[Stored records]
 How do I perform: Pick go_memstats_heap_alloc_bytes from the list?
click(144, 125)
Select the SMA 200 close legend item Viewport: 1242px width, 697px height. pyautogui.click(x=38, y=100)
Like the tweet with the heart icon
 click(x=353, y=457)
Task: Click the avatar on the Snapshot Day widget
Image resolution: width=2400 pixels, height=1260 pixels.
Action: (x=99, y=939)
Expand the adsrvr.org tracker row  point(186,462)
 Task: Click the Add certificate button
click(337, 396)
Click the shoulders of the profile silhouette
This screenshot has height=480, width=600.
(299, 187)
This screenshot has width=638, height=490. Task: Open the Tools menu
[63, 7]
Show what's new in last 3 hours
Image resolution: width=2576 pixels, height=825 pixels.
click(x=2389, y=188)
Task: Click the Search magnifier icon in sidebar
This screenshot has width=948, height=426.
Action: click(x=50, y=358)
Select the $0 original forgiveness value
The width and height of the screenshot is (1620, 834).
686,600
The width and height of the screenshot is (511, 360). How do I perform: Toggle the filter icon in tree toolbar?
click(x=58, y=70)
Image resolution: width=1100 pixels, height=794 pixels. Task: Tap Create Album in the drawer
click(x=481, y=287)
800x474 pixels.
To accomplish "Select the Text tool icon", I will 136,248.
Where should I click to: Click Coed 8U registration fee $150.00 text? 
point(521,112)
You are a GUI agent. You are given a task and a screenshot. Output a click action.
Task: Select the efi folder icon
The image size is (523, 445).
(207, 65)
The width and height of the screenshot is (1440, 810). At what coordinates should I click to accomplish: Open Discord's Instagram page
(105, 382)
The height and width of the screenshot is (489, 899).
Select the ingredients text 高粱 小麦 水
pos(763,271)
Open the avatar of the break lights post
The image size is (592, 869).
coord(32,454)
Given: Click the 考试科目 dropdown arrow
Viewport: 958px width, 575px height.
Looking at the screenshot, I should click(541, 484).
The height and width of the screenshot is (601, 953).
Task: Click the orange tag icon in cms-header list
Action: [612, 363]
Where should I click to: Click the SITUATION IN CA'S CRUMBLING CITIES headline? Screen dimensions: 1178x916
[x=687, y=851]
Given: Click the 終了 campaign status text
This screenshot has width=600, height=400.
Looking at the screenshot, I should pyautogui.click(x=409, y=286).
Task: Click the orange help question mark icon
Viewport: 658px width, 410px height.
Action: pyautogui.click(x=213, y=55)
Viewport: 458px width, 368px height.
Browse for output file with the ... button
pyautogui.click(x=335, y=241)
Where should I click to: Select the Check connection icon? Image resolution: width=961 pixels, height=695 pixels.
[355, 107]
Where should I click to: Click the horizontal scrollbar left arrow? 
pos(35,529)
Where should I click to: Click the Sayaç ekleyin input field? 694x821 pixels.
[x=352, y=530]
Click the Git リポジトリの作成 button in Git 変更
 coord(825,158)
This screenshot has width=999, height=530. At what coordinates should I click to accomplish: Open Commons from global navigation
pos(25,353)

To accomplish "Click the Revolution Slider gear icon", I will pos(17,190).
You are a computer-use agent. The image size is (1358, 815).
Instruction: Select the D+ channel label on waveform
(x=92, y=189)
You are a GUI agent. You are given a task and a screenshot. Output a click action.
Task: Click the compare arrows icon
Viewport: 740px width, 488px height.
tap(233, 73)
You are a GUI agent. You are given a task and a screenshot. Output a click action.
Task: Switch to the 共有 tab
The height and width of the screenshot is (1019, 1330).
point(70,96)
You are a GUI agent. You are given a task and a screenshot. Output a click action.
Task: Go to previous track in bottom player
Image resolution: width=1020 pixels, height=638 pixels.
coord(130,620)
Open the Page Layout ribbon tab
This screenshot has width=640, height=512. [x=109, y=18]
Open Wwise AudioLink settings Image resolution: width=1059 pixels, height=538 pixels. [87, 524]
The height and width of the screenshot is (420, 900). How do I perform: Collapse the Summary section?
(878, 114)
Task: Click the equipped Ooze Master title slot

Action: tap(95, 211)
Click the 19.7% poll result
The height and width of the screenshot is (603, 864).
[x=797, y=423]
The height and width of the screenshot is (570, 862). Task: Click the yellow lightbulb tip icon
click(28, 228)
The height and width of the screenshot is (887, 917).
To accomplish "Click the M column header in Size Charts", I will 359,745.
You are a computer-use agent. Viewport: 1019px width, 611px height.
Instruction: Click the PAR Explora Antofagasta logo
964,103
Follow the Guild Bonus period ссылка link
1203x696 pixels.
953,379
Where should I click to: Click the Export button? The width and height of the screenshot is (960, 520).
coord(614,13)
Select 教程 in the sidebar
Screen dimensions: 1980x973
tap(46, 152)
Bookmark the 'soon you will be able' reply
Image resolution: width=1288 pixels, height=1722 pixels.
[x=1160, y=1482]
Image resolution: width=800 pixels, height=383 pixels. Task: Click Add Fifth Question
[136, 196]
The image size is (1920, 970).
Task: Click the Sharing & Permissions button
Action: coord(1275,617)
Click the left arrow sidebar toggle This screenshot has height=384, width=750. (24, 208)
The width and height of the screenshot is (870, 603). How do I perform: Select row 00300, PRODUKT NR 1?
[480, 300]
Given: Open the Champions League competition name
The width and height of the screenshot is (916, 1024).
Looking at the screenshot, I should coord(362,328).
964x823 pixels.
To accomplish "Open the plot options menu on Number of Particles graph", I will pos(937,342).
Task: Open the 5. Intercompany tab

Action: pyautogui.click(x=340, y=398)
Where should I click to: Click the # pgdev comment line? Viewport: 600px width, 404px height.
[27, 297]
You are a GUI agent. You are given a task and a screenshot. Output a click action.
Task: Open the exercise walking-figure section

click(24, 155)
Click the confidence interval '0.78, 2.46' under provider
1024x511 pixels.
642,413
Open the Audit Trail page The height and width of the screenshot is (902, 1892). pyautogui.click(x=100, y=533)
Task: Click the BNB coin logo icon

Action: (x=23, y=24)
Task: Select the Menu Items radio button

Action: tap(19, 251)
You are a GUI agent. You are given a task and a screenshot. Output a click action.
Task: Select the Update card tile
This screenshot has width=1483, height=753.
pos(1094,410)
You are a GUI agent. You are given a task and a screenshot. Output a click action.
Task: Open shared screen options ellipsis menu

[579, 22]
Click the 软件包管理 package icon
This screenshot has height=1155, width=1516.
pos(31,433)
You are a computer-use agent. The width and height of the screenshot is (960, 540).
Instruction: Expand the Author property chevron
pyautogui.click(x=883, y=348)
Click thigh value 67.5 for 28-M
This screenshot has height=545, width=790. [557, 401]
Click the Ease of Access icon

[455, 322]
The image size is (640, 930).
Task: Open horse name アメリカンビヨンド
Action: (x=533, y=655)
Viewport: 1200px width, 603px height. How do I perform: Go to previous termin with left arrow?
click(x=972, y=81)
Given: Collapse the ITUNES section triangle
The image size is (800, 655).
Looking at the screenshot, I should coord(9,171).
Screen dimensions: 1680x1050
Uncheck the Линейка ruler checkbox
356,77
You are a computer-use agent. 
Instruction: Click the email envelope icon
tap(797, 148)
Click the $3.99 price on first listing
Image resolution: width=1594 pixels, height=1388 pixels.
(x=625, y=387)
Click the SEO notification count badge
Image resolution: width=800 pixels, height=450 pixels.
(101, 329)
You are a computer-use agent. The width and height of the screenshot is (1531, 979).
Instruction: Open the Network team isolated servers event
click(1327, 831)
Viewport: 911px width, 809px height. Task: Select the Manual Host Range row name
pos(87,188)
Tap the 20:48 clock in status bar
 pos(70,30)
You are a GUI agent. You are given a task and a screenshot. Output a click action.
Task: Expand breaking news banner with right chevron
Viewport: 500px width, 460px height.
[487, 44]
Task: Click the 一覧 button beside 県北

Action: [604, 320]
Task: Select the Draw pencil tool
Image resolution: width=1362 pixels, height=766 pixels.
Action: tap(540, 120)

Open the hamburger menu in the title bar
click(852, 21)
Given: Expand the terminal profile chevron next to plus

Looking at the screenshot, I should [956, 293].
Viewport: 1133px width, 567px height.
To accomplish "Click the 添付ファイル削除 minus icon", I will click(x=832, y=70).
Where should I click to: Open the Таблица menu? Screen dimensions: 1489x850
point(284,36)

• Assigned task
For the data above, count every line in which the string "will" appears, and answer with the count only.

• Result of the task
6